The fact that 'just compensation' includes interest in the eminent domain setting does not necessarily mean that the term must be given the same scope in other situations. United States v. Goltra, supra. It may or it may not imply an obligation to pay interest. For example, interest conceivably may not be contemplated where the term refers to compensatory damages for a tort or a breach of contract, or where it has reference to the price to be paid for the exchange or sale of property at a future date. Hence, in the absence of constitutional connotations, 'just compensation' is not a term of art so far as interest is concerned. The inclusion or exclusion of interest depends upon other contractual provisions, the intention of the parties and the circumstances surrounding the use of the term.

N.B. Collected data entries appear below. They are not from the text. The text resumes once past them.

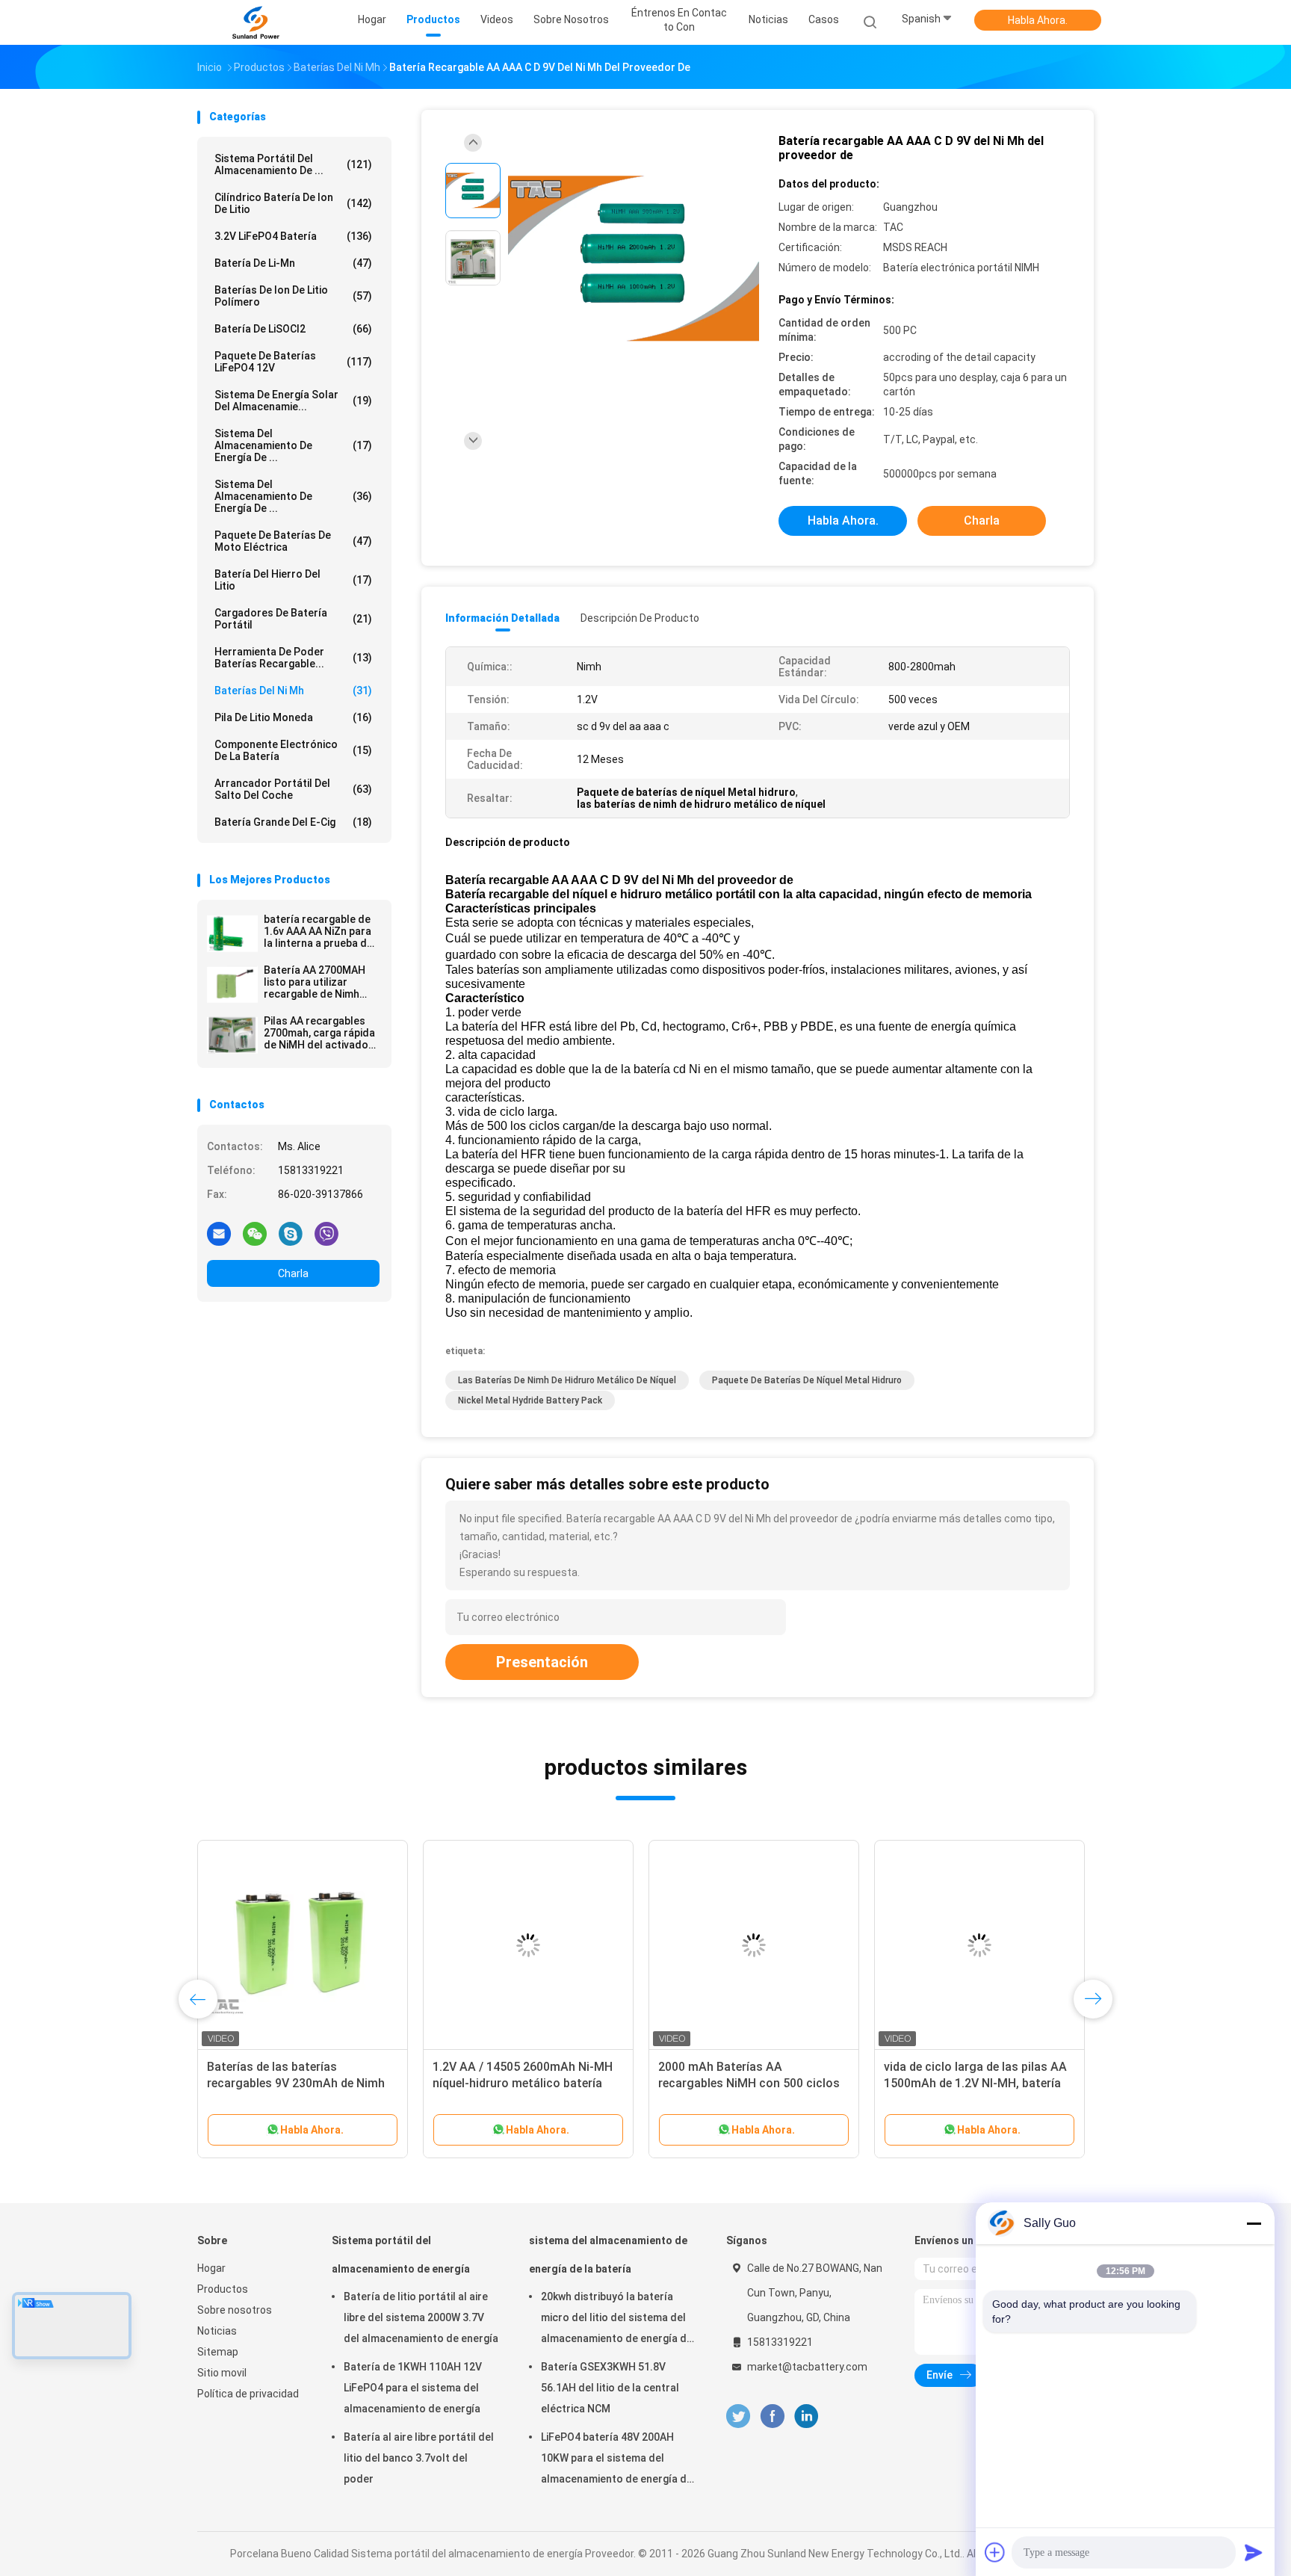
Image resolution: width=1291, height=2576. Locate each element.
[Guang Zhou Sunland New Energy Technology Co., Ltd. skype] (291, 1233)
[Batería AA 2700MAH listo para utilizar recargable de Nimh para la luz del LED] (232, 984)
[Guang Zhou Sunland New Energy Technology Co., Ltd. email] (219, 1233)
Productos (222, 2289)
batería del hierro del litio (293, 580)
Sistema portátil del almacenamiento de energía (401, 2254)
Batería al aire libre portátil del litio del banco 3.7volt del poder (419, 2458)
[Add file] (995, 2552)
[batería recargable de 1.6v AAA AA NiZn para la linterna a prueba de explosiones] (232, 933)
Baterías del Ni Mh (293, 690)
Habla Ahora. (1038, 20)
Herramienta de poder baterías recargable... (293, 658)
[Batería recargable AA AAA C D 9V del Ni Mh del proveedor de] (633, 260)
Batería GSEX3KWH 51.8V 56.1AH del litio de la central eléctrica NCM (610, 2388)
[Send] (1254, 2552)
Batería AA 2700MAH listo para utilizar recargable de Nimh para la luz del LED (314, 982)
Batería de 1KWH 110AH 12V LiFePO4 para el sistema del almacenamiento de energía (413, 2388)
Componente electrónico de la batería (293, 750)
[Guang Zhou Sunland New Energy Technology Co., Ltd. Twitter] (738, 2416)
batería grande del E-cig (293, 822)
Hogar (211, 2268)
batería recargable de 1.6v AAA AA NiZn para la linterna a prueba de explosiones (318, 931)
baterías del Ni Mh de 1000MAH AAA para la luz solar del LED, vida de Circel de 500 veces (977, 2083)
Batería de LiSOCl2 (293, 329)
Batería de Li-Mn (293, 263)
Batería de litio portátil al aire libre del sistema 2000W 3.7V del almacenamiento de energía (421, 2317)
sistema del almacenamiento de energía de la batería (608, 2254)
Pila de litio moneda (293, 717)
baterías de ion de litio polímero (293, 296)
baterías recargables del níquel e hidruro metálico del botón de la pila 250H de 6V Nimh (521, 2083)
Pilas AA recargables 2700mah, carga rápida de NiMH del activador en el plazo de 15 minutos (319, 1033)
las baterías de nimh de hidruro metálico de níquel (567, 1380)
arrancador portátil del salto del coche (293, 789)
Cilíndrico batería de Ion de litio (293, 203)
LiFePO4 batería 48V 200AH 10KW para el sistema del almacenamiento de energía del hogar (618, 2460)
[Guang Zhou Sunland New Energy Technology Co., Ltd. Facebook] (772, 2416)
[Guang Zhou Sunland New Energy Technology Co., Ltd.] (255, 22)
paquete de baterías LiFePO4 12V (293, 362)
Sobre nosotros (234, 2310)
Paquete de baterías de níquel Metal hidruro (807, 1380)
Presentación (542, 1662)
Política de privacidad (248, 2394)
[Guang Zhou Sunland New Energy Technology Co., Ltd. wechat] (255, 1233)
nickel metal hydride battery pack (530, 1400)
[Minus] (1254, 2223)
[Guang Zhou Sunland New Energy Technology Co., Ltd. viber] (326, 1233)
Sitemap (217, 2352)
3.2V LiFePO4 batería (293, 236)
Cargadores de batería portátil (293, 619)
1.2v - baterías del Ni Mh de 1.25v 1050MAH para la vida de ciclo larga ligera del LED (296, 2083)
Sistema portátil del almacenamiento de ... (293, 164)
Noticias (217, 2331)
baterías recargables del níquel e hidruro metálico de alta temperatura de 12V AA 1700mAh (749, 2083)
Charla (293, 1273)
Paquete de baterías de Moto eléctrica (293, 541)
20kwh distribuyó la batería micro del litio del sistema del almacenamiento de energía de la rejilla (617, 2320)
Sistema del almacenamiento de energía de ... (293, 496)
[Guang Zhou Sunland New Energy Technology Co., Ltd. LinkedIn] (806, 2416)
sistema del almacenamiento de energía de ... (293, 445)
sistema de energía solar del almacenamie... (293, 401)
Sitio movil (222, 2373)
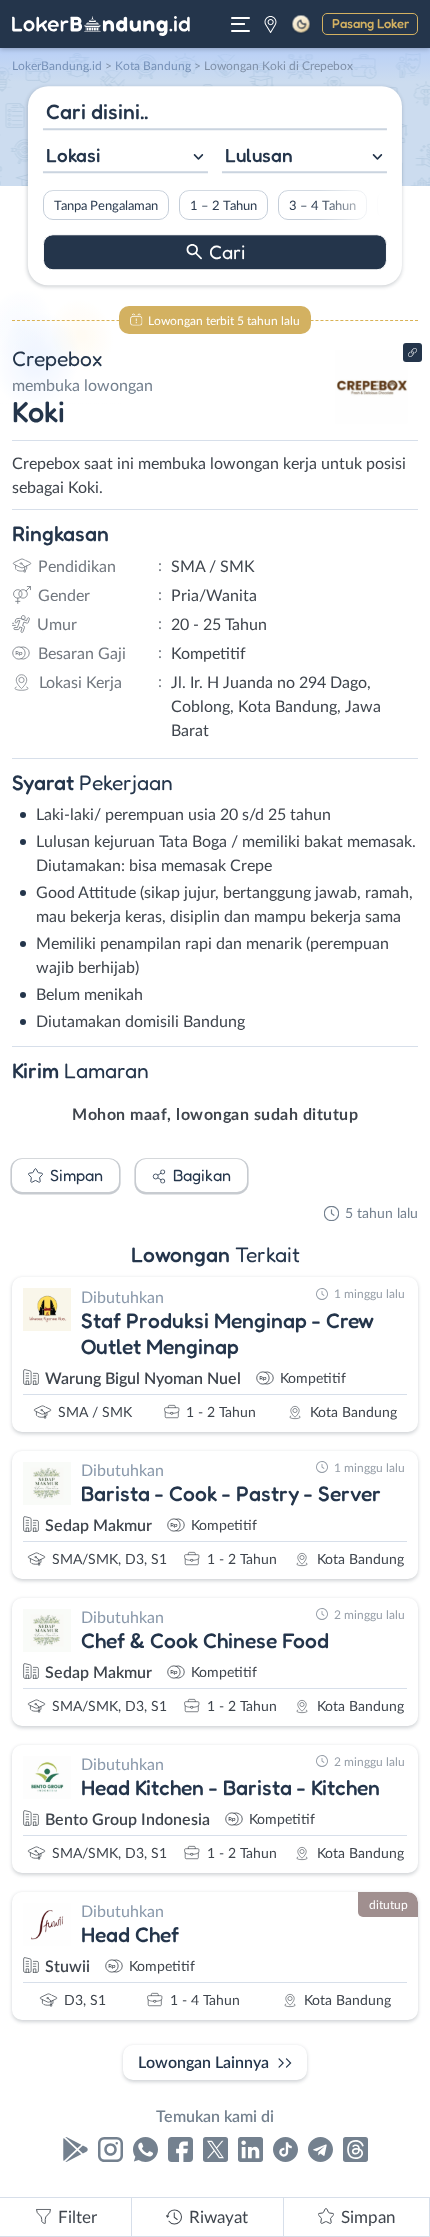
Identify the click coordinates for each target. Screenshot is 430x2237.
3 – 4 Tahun (322, 206)
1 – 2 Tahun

But in order to override the historical rule codified in § 177(a), something more is necessary than an equivocal use of the term 'just compensation.' It is not enough that the term might be construed to include the payment of interest. As § 177(a) itself indicates, there must be a provision in the contract 'expressly stipulating for the payment of interest.' That provision must be affirmative, clear-cut, unambiguous; and an unexpressed intention by the parties that the term 'just compensation' be construed to include interest is insufficient. Likewise, where a statute is relied upon to overcome the force of § 177(a), the intention of Congress to permit the rec very of interest must be expressly and specifically set forth in the statute. Tillson v. United States, supra, 100 U.S. at page 46, 25 L.Ed. 543; United States ex rel. Angarica de la Rua v. Bayard, 127 U.S. 251, 260, 8 S.Ct. 1156, 1160, 1161, 32 L.Ed. 159. Mere use of the term 'just compensation,' without more, is no substitute for an express provision for interest.
Here neither the Act of March 30, 1920, nor the lease under which respondent operated contains an express provision for the payment of interest, either in addition to or as a part of the 'just compensation' to be paid to respondent. If the United States had desired to provide by statute or to contract in the lease for the payment of interest, it would have been easy to have said so in express terms.3 Because it did not say so, we are led irresistibly to the conclusion that it did not intend to negative the effect of § 177(a) in this instance. Tillson v. United States, supra.
We therefore reverse the judgment of the Court of Claims to the extent that it includes an allowance for interest.